Can you transcribe every one of the entries below line for line, without changing a character and omitting the pictures?

[Element and text location data]
————————
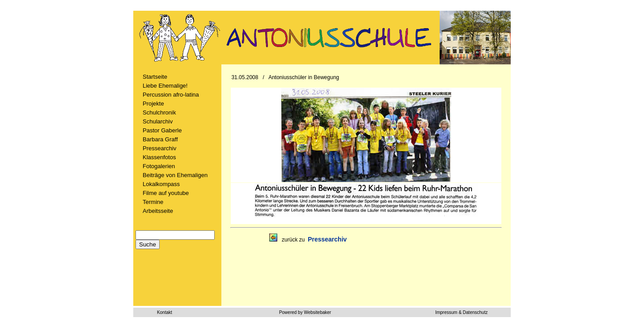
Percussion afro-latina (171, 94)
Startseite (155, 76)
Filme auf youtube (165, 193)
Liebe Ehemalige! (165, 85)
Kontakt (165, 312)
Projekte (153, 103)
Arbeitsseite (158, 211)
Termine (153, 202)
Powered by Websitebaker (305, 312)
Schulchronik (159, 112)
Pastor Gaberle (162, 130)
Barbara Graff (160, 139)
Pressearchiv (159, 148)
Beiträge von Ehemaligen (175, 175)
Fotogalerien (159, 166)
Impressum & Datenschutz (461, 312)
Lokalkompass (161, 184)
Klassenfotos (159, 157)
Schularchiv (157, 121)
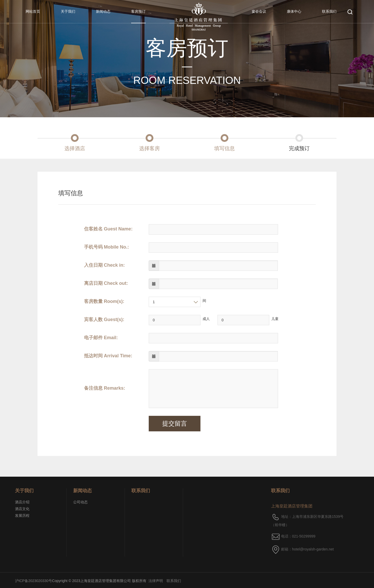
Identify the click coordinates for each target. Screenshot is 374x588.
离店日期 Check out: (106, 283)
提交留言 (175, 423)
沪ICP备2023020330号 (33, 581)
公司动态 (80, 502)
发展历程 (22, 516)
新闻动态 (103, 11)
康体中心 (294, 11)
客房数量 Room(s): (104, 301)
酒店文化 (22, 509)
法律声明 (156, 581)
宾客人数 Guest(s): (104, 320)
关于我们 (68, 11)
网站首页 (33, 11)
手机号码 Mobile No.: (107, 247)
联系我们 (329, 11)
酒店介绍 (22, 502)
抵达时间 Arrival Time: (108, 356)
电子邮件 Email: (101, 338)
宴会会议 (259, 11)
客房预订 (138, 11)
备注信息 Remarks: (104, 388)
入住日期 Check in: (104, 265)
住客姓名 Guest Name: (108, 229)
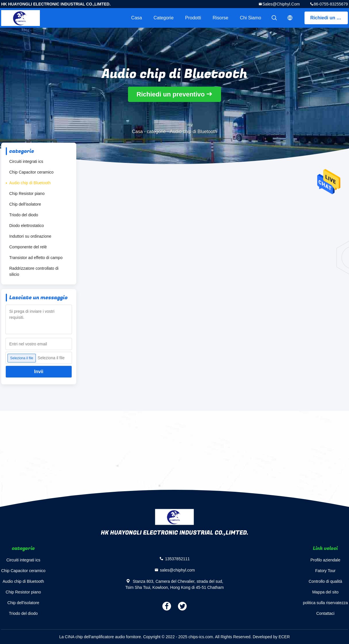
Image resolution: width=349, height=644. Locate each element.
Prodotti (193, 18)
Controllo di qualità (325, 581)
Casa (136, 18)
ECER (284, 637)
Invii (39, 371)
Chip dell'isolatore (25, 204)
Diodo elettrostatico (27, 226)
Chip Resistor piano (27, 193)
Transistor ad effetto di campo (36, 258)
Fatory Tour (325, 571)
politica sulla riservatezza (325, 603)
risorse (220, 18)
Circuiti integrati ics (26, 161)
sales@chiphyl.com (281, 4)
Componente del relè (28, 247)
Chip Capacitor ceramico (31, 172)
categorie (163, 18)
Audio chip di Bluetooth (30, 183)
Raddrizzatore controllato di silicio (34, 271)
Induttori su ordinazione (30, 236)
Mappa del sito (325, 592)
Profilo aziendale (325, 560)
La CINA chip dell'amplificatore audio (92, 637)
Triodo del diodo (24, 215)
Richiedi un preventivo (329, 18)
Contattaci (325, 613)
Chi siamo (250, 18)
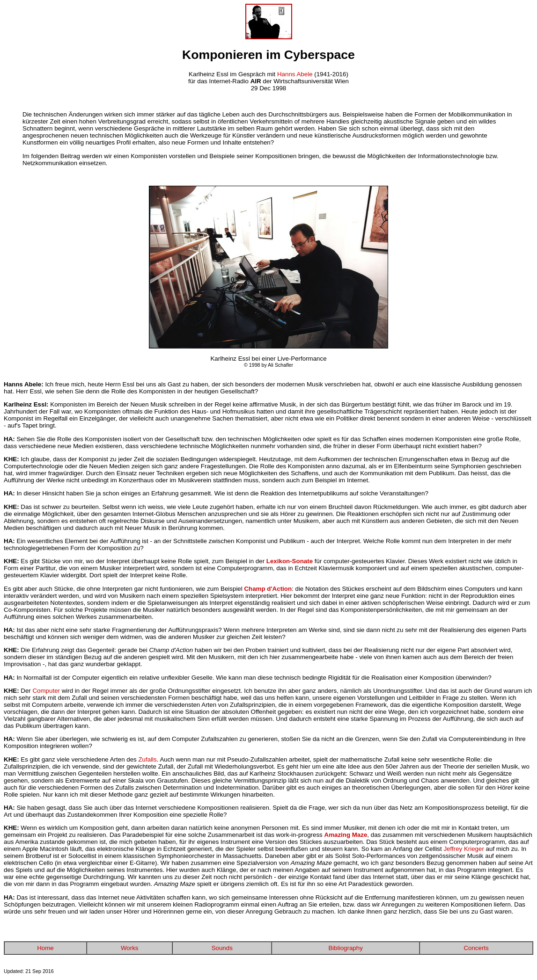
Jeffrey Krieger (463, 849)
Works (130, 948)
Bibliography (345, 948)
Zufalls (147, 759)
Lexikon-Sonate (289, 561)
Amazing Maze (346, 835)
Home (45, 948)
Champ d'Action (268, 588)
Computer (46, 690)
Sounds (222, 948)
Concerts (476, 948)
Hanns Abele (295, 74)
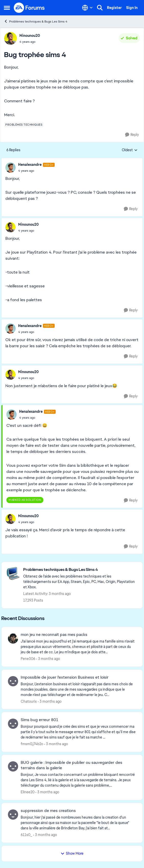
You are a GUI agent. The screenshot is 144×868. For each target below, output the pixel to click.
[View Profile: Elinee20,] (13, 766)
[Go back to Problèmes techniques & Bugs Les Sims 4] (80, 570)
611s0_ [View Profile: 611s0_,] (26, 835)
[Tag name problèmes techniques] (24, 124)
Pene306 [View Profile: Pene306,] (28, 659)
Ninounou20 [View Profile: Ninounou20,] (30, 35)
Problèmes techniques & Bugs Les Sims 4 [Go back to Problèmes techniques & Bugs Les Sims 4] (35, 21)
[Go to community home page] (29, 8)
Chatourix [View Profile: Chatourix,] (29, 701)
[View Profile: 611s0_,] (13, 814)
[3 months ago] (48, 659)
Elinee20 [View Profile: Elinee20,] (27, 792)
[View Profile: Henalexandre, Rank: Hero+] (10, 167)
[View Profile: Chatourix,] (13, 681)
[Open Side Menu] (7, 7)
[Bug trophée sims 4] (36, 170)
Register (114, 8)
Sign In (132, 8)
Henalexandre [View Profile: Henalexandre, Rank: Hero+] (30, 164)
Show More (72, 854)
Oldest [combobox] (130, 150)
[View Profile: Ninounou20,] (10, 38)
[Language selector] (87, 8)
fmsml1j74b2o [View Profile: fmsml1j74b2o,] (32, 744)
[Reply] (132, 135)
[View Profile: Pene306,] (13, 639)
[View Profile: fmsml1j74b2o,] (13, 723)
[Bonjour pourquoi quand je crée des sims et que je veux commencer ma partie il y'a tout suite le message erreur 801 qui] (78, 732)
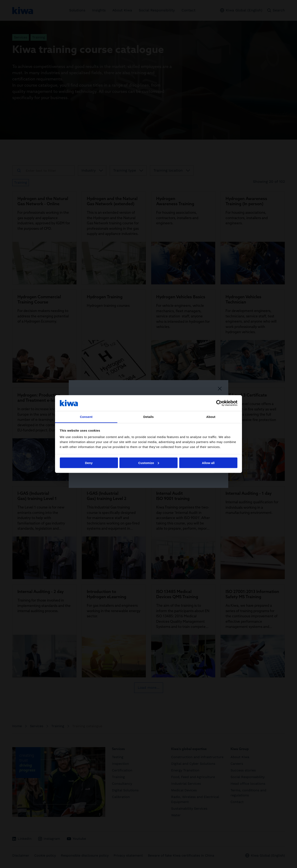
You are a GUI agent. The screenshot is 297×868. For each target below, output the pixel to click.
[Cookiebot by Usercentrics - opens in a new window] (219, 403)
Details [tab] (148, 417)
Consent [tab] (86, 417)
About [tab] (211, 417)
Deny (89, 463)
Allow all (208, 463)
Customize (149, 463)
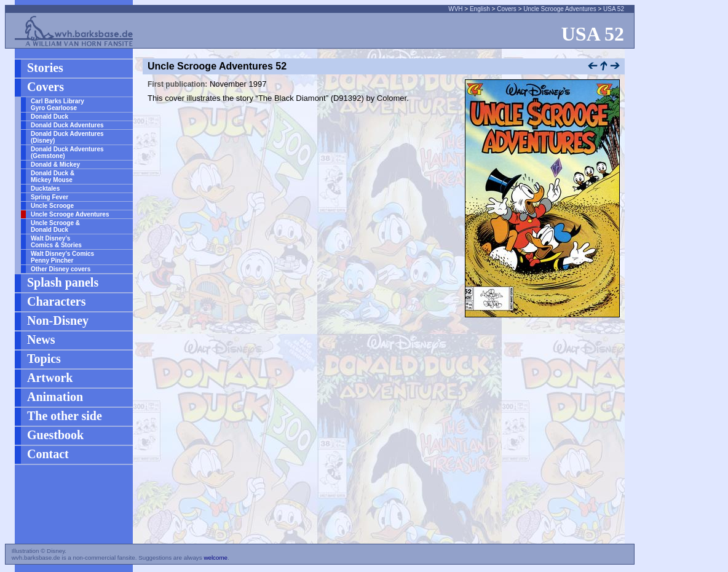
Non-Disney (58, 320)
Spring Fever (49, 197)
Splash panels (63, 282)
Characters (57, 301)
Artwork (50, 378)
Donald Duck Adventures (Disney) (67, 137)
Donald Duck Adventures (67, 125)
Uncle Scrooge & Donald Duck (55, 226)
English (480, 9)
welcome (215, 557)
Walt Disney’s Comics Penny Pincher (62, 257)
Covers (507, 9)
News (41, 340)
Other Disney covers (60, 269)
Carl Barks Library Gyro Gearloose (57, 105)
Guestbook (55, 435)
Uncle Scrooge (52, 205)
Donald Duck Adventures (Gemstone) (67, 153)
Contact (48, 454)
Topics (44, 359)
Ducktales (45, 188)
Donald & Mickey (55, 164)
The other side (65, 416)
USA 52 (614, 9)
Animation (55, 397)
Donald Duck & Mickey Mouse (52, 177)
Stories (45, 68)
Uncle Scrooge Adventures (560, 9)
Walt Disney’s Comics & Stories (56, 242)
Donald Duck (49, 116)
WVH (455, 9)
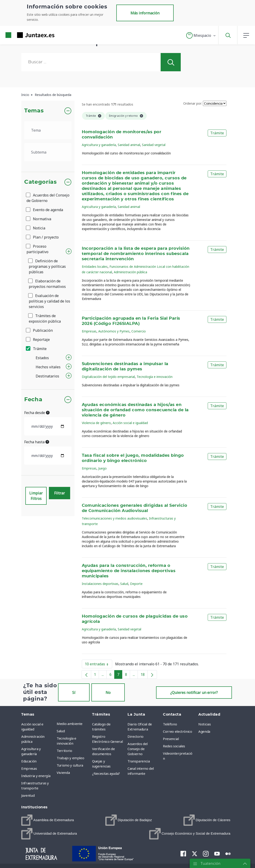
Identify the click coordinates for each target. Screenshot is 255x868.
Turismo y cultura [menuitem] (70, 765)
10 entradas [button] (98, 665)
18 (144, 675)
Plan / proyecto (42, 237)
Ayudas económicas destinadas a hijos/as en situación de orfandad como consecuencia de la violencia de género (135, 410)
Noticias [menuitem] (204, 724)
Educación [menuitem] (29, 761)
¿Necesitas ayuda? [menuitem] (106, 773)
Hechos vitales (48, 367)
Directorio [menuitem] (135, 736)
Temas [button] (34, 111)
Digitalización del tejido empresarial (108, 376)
————————
Full answer
Percussion afro-latina (171, 94)
Startseite (155, 76)
Filme auf youtube (165, 193)
Liebe Ehemalige! (165, 85)
Kontakt (165, 312)
Projekte (153, 103)
Arbeitsseite (158, 211)
Termine (153, 202)
Powered by Websitebaker (305, 312)
Schulchronik (159, 112)
Pastor Gaberle (162, 130)
Barbara Graff (160, 139)
Pressearchiv (159, 148)
Beiträge von Ehemaligen (175, 175)
Fotogalerien (159, 166)
Impressum & Datenschutz (461, 312)
Lokalkompass (161, 184)
Klassenfotos (159, 157)
Schularchiv (157, 121)
Identify the click coordinates for each target. Screenshot is 374x588.
离店日期 Check out: (106, 283)
提交留言 (175, 423)
沪ICP备2023020330号 (33, 581)
公司动态 (80, 502)
发展历程 (22, 516)
新闻动态 (103, 11)
康体中心 (294, 11)
客房数量 Room(s): (104, 301)
酒店文化 (22, 509)
法律声明 (156, 581)
宾客人数 Guest(s): (104, 320)
关于我们 (68, 11)
网站首页 (33, 11)
手机号码 Mobile No.: (107, 247)
联系我们 (329, 11)
酒店介绍 (22, 502)
抵达时间 Arrival Time: (108, 356)
电子邮件 Email: (101, 338)
宴会会议 (259, 11)
客房预订 (138, 11)
备注信息 Remarks: (104, 388)
入住日期 Check in: (104, 265)
住客姓名 Guest Name: (108, 229)
Image resolution: width=349, height=644. Locate each element.
Prodotti (193, 18)
Controllo di qualità (325, 581)
Casa (136, 18)
ECER (284, 637)
Invii (39, 371)
Chip dell'isolatore (25, 204)
Diodo elettrostatico (27, 226)
Chip Resistor piano (27, 193)
Transistor ad effetto di campo (36, 258)
Fatory Tour (325, 571)
politica sulla riservatezza (325, 603)
risorse (220, 18)
Circuiti integrati ics (26, 161)
sales@chiphyl.com (281, 4)
Componente del relè (28, 247)
Chip Capacitor ceramico (31, 172)
categorie (163, 18)
Audio chip di Bluetooth (30, 183)
Raddrizzatore controllato di silicio (34, 271)
Induttori su ordinazione (30, 236)
Mappa del sito (325, 592)
Profilo aziendale (325, 560)
La CINA chip dell'amplificatore audio (92, 637)
Triodo del diodo (24, 215)
Richiedi un preventivo (329, 18)
Contattaci (325, 613)
Chi siamo (250, 18)
Jeffrey Krieger (463, 849)
Works (130, 948)
Bibliography (345, 948)
Zufalls (147, 759)
Lexikon-Sonate (289, 561)
Amazing Maze (346, 835)
Home (45, 948)
Champ d'Action (268, 588)
Computer (46, 690)
Sounds (222, 948)
Concerts (476, 948)
Hanns Abele (295, 74)
You are a GUI agent. The screenshot is 144×868. For each target below, output the pixel to click.
[View Profile: Elinee20,] (13, 766)
[Go back to Problèmes techniques & Bugs Les Sims 4] (80, 570)
611s0_ [View Profile: 611s0_,] (26, 835)
[Tag name problèmes techniques] (24, 124)
Pene306 [View Profile: Pene306,] (28, 659)
Ninounou20 [View Profile: Ninounou20,] (30, 35)
Problèmes techniques & Bugs Les Sims 4 [Go back to Problèmes techniques & Bugs Les Sims 4] (35, 21)
[Go to community home page] (29, 8)
Chatourix [View Profile: Chatourix,] (29, 701)
[View Profile: 611s0_,] (13, 814)
[3 months ago] (48, 659)
Elinee20 [View Profile: Elinee20,] (27, 792)
[View Profile: Henalexandre, Rank: Hero+] (10, 167)
[View Profile: Chatourix,] (13, 681)
[Open Side Menu] (7, 7)
[Bug trophée sims 4] (36, 170)
Register (114, 8)
Sign In (132, 8)
Henalexandre [View Profile: Henalexandre, Rank: Hero+] (30, 164)
Show More (72, 854)
Oldest [combobox] (130, 150)
[View Profile: Ninounou20,] (10, 38)
[Language selector] (87, 8)
fmsml1j74b2o [View Profile: fmsml1j74b2o,] (32, 744)
[Reply] (132, 135)
[View Profile: Pene306,] (13, 639)
[View Profile: fmsml1j74b2o,] (13, 723)
[Bonjour pourquoi quand je crée des sims et que je veux commencer ma partie il y'a tout suite le message erreur 801 qui] (78, 732)
You are a GUI agent. The screenshot is 297×868. For each target below, output the pixel to click.
[Cookiebot by Usercentrics - opens in a new window] (219, 403)
Details [tab] (148, 417)
Consent [tab] (86, 417)
About [tab] (211, 417)
Deny (89, 463)
Allow all (208, 463)
Customize (149, 463)
Non-Disney (58, 320)
Spring Fever (49, 197)
Splash panels (63, 282)
Characters (57, 301)
Artwork (50, 378)
Donald Duck Adventures (Disney) (67, 137)
Donald Duck Adventures (67, 125)
Uncle Scrooge & Donald Duck (55, 226)
English (480, 9)
welcome (215, 557)
Walt Disney’s Comics Penny Pincher (62, 257)
Covers (507, 9)
News (41, 340)
Other Disney covers (60, 269)
Carl Barks Library Gyro Gearloose (57, 105)
Guestbook (55, 435)
Uncle Scrooge (52, 205)
Donald Duck Adventures (Gemstone) (67, 153)
Contact (48, 454)
Topics (44, 359)
Ducktales (45, 188)
Donald & Mickey (55, 164)
The other side (65, 416)
USA 52 (614, 9)
Animation (55, 397)
Donald Duck & Mickey Mouse (52, 177)
Stories (45, 68)
Uncle Scrooge Adventures (560, 9)
Walt Disney’s Comics & Stories (56, 242)
Donald Duck (49, 116)
WVH (455, 9)
Identify the click coordinates for each target. Screenshot is 255x868.
Turismo y cultura [menuitem] (70, 765)
10 entradas [button] (98, 665)
18 (144, 675)
Plan / proyecto (42, 237)
Ayudas económicas destinadas a hijos/as en situación de orfandad como consecuencia de la violencia de género (135, 410)
Noticias [menuitem] (204, 724)
Educación [menuitem] (29, 761)
¿Necesitas ayuda? [menuitem] (106, 773)
Hechos vitales (48, 367)
Directorio [menuitem] (135, 736)
Temas [button] (34, 111)
Digitalización del tejido empresarial (108, 376)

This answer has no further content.